Задание 1
Перепишите без изменений строки записей, начиная со строки, где есть «The image size is (1920, 1080). Identify», и до конца записей, включая обе границы.

Членов секции пригласили на заседание комитета начальников штабов и долго расспрашивали об их выводах, среди которых, между прочим, был исключительно точный прогноз относительно возможности нападения немцев на Грецию. То, что возможность вторжения в Англию была отодвинута на второй план, оказалось не по вкусу высшим сферам, поскольку премьер-министр все еще использовал предполагаемую угрозу в качестве стимула для подъема производства. Быстрота подготовки и оснащения войск метрополии в значительной степени зависела от успеха пропаганды в массах, проходившей под лозунгом «Поторапливайтесь, ребята! Немцы могут высадиться в любой момент».
Первые заседания секции проходили вяло и безрезультатно.
Трудно было представить, что выводы секции могли иметь практическое значение. В министерствах, где члены секции должны были получать информацию, многие посмеивались над попытками мыслить подобно Гитлеру. Средний офицер разведки не мог понять (и трудно было помочь ему в этом), как может собираемая им информация сложиться в общую картину немецкого или японского образа мыслей. Трудный процесс овладения вражеским образом мышления был новинкой, и все, что появлялось на бумаге, казалось претенциозным и смешным. Однако Траубридж был полон энтузиазма, и неделю или две спустя появились первые результаты.
В письме, написанном в адрес Годфри после войны, Траубридж вспоминал, как секция ближайших планов противника получила указание оценить, с точки зрения немцев, значение подкреплений, полученных войсками Роммеля в Северной Африке, и как генерал Маккеси тогда выразил мнение, что Сиртская пустыня будет «непроходима» для крупной группировки до осени 1941 года. Насколько прав он оказался! Однако несогласие Маккеси с «экспертами» сыграло губительную роль в судьбе секции ближайших планов противника.
Спустя короткое время был отдан приказ о ликвидации этой секции и создании другой. Так появилась секция перспективных планов противника. В ее задачи входила оценка событий по указанию комитета начальников штабов. Однако выводы секции визировались несколькими разведывательными управлениями перед представлением объединенному разведывательному комитету, который докладывал материал комитету начальников штабов. Другими словами, был нанесен сокрушительный удар любителям «высасывать выводы из пальца».

Задание 2
Допишите продолжение текста о секции планов противника.

Данные о расположении слов и элементов
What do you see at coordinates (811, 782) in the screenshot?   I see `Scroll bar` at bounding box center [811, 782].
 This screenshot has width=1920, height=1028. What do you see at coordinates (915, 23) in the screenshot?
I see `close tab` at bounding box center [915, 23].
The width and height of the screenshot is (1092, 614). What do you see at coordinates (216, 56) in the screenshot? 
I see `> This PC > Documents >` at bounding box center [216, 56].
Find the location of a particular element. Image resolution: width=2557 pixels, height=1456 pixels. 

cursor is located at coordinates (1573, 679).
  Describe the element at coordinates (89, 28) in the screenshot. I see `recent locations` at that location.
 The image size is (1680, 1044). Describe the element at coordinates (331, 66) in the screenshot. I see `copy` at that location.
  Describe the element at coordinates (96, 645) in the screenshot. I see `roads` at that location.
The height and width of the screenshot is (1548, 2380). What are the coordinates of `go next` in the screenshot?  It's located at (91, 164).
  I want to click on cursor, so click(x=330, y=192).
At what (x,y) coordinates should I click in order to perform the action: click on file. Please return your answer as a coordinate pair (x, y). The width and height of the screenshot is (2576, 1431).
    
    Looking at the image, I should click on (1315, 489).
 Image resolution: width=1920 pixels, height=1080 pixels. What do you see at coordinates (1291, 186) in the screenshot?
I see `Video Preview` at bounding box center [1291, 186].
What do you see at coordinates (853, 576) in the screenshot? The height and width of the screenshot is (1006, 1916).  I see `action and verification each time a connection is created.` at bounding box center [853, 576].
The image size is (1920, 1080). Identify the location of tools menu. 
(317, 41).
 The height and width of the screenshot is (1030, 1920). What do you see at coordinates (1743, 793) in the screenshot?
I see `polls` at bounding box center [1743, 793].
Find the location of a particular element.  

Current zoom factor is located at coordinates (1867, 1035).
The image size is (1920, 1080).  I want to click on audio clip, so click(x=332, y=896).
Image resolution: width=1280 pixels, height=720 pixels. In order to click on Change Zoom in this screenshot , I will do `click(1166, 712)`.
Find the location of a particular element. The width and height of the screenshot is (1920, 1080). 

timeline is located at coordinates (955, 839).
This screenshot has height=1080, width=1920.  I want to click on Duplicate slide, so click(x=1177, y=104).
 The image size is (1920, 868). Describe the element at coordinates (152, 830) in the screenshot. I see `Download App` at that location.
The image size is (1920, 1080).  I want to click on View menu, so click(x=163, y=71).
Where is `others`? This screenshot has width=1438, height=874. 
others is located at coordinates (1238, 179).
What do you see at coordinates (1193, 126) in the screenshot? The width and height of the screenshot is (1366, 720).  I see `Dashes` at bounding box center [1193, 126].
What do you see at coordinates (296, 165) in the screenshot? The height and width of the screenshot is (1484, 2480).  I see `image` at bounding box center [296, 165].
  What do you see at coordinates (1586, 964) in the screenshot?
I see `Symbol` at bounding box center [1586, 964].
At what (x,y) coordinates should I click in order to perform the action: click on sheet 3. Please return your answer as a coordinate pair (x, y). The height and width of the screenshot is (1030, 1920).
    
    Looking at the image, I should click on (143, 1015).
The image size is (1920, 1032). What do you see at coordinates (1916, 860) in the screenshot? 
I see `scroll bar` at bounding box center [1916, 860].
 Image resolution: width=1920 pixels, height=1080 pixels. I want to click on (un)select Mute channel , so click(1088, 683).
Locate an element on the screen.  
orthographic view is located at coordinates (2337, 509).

Результат 1
The image size is (1920, 1080). Identify the location of tools menu. 
(317, 41).
 The height and width of the screenshot is (1030, 1920). What do you see at coordinates (1743, 793) in the screenshot?
I see `polls` at bounding box center [1743, 793].
Find the location of a particular element.  

Current zoom factor is located at coordinates (1867, 1035).
The image size is (1920, 1080).  I want to click on audio clip, so click(x=332, y=896).
Image resolution: width=1280 pixels, height=720 pixels. In order to click on Change Zoom in this screenshot , I will do `click(1166, 712)`.
Find the location of a particular element. The width and height of the screenshot is (1920, 1080). 

timeline is located at coordinates (955, 839).
This screenshot has height=1080, width=1920.  I want to click on Duplicate slide, so click(x=1177, y=104).
 The image size is (1920, 868). Describe the element at coordinates (152, 830) in the screenshot. I see `Download App` at that location.
The image size is (1920, 1080).  I want to click on View menu, so click(x=163, y=71).
Where is `others`? This screenshot has width=1438, height=874. 
others is located at coordinates (1238, 179).
What do you see at coordinates (1193, 126) in the screenshot? The width and height of the screenshot is (1366, 720).  I see `Dashes` at bounding box center [1193, 126].
What do you see at coordinates (296, 165) in the screenshot? The height and width of the screenshot is (1484, 2480).  I see `image` at bounding box center [296, 165].
  What do you see at coordinates (1586, 964) in the screenshot?
I see `Symbol` at bounding box center [1586, 964].
At what (x,y) coordinates should I click in order to perform the action: click on sheet 3. Please return your answer as a coordinate pair (x, y). The height and width of the screenshot is (1030, 1920).
    
    Looking at the image, I should click on (143, 1015).
The image size is (1920, 1032). What do you see at coordinates (1916, 860) in the screenshot? 
I see `scroll bar` at bounding box center [1916, 860].
 Image resolution: width=1920 pixels, height=1080 pixels. I want to click on (un)select Mute channel , so click(1088, 683).
Locate an element on the screen.  
orthographic view is located at coordinates (2337, 509).

Результат 2
Хотя новая секция выполняла некоторую полезную работу, действительная эффективность ее деятельности в значительной степени снижалась из-за того, что проходило слишком много времени с момента завершения работы в низах до представления ее комитету начальников штабов, «Эксперты», работавшие в отделах разведывательных управлений, всегда находили предмет для возражений, не понимая, что оценка, составляемая «пятью сторонами», должна быть компромиссом и что вывод, кажущийся ошибочным с точки зрения сухопутных войск, мог по специфическим мотивам отстаиваться представителями ВМС или министерства экономической войны.
Траубридж быстро понял, что составляемые секцией оценки могут быть полезны только в том случае, если они будут быстро поступать в комитет начальников штабов. Визирование оценок различными управлениями было бесполезным и безнадежным делом. Поэтому Траубридж, поддерживаемый начальником разведывательного управления ВМС, написал докладную записку, в которой предлагал создать объединенный разведывательный штаб, аналогичный существовавшим тогда объединенным планирующим и оперативным штабам. Объединенный разведывательный штаб должен был подчиняться объединенному разведывательному комитету. В случае необходимости иметь оценку того или иного события комитет начальников штабов мог бы поставить соответствующую задачу объединенному разведывательному комитету, а тот в свою очередь поручил бы это своему штабу. Выводы штаба рассматривались бы на заседании объединенного разведывательного комитета и с необходимыми поправками докладывались бы комитету начальников штабов за подписью членов объединенного разведывательного комитета.
Сначала военное министерство воспротивилось этому предложению, но в конце концов уступило, и весной 1942 года вместо секции перспективных планов противника был создан объединенный разведывательный штаб, как вспомогательный орган.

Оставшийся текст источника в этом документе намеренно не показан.